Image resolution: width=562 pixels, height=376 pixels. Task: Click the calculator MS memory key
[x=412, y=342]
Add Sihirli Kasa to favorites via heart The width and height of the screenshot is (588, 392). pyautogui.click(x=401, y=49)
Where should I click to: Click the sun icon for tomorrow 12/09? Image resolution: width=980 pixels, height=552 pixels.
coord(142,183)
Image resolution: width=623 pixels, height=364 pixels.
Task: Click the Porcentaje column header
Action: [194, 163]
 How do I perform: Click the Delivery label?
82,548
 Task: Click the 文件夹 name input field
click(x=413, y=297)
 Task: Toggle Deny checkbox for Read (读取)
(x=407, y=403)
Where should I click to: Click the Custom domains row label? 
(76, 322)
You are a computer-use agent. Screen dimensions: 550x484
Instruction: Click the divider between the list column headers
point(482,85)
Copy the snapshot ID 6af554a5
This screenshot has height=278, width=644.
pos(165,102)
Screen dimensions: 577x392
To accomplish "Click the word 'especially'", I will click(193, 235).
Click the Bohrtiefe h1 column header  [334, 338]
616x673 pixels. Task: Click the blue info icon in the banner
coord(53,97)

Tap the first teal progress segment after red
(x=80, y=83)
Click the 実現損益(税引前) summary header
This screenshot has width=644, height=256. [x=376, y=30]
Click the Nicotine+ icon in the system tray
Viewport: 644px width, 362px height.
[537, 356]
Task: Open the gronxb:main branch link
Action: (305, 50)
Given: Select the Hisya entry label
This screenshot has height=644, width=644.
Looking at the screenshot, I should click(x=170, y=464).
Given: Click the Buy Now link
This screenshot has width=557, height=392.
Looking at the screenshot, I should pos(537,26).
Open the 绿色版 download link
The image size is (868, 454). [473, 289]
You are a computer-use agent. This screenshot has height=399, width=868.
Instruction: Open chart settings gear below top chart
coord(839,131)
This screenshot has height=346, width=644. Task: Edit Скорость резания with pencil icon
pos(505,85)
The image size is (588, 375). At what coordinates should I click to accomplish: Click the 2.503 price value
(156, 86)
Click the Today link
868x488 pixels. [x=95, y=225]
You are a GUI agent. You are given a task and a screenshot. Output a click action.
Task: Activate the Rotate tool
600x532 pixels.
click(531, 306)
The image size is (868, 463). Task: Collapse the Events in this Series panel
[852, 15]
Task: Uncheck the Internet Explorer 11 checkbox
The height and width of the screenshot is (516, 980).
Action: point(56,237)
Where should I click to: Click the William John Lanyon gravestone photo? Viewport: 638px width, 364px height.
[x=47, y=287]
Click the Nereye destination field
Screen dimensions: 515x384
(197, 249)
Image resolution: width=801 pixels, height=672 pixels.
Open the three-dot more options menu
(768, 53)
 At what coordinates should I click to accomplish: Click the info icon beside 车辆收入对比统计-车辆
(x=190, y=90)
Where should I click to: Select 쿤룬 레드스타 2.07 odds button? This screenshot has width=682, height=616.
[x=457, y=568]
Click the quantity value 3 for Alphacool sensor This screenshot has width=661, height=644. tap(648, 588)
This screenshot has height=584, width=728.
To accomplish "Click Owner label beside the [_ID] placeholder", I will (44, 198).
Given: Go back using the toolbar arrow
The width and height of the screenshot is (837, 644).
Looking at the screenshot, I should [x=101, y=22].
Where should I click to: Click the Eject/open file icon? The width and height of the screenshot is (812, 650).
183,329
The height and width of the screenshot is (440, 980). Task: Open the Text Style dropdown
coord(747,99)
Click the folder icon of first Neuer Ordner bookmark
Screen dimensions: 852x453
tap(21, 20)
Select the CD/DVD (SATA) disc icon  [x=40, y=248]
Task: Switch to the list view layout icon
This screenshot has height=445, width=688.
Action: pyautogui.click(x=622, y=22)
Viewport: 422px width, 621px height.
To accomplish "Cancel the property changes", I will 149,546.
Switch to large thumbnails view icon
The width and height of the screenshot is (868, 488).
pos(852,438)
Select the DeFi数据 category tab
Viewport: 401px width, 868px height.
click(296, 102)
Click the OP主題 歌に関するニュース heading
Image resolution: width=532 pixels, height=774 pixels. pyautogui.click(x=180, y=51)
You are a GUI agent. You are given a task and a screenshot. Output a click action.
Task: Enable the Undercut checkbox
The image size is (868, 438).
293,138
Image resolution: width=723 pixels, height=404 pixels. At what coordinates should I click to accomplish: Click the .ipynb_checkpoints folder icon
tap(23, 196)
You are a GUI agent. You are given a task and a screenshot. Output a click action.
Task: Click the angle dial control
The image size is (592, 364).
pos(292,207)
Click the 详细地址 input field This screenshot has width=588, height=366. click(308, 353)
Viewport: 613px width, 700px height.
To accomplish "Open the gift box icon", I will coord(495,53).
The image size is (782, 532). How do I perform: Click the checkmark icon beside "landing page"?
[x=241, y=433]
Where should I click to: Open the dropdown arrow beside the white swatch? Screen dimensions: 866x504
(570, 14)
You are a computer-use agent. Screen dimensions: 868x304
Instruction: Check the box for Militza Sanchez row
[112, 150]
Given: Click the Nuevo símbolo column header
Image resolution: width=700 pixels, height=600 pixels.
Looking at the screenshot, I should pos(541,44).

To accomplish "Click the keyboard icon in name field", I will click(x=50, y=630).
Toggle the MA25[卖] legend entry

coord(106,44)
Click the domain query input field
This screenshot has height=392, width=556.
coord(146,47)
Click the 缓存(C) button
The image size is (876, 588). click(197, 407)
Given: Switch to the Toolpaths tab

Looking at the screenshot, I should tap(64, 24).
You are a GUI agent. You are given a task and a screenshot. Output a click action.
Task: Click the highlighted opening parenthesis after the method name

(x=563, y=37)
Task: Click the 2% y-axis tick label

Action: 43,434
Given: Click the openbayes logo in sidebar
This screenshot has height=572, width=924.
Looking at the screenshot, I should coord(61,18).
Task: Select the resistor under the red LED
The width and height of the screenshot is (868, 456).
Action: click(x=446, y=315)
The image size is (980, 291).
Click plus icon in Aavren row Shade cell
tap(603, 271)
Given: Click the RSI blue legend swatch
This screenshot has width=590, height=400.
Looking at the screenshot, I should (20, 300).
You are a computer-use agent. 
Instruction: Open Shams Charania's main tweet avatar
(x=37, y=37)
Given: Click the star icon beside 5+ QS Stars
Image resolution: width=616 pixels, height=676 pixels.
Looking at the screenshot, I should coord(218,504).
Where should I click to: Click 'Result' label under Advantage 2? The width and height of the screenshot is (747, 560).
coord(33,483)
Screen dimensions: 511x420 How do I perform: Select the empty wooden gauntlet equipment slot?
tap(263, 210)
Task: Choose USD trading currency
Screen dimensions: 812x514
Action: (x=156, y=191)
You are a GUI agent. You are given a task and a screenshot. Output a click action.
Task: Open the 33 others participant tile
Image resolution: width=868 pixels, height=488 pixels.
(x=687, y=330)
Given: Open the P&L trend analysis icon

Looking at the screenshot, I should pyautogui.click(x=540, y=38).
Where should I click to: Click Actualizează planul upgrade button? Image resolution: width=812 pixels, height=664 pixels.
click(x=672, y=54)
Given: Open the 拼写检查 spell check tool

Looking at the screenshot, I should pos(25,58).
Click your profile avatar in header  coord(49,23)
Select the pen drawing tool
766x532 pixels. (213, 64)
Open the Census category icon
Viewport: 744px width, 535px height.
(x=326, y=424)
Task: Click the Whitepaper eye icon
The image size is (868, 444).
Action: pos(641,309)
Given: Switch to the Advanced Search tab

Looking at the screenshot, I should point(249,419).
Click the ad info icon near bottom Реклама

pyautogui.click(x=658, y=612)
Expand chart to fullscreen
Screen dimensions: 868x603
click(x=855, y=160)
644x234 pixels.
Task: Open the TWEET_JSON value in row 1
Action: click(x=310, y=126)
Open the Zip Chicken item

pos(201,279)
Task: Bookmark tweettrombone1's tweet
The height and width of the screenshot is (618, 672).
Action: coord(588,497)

# # # #

— Problem requirements —
Extract, from the listing above, every line where the string "computer" occurs.

— Response below —
You are a computer-use agent. Screen dimensions: 550x484
You are a computer-use agent. This screenshot has height=399, width=868.
You are a computer-use agent. Screen dimensions: 868x304
You are a computer-use agent. 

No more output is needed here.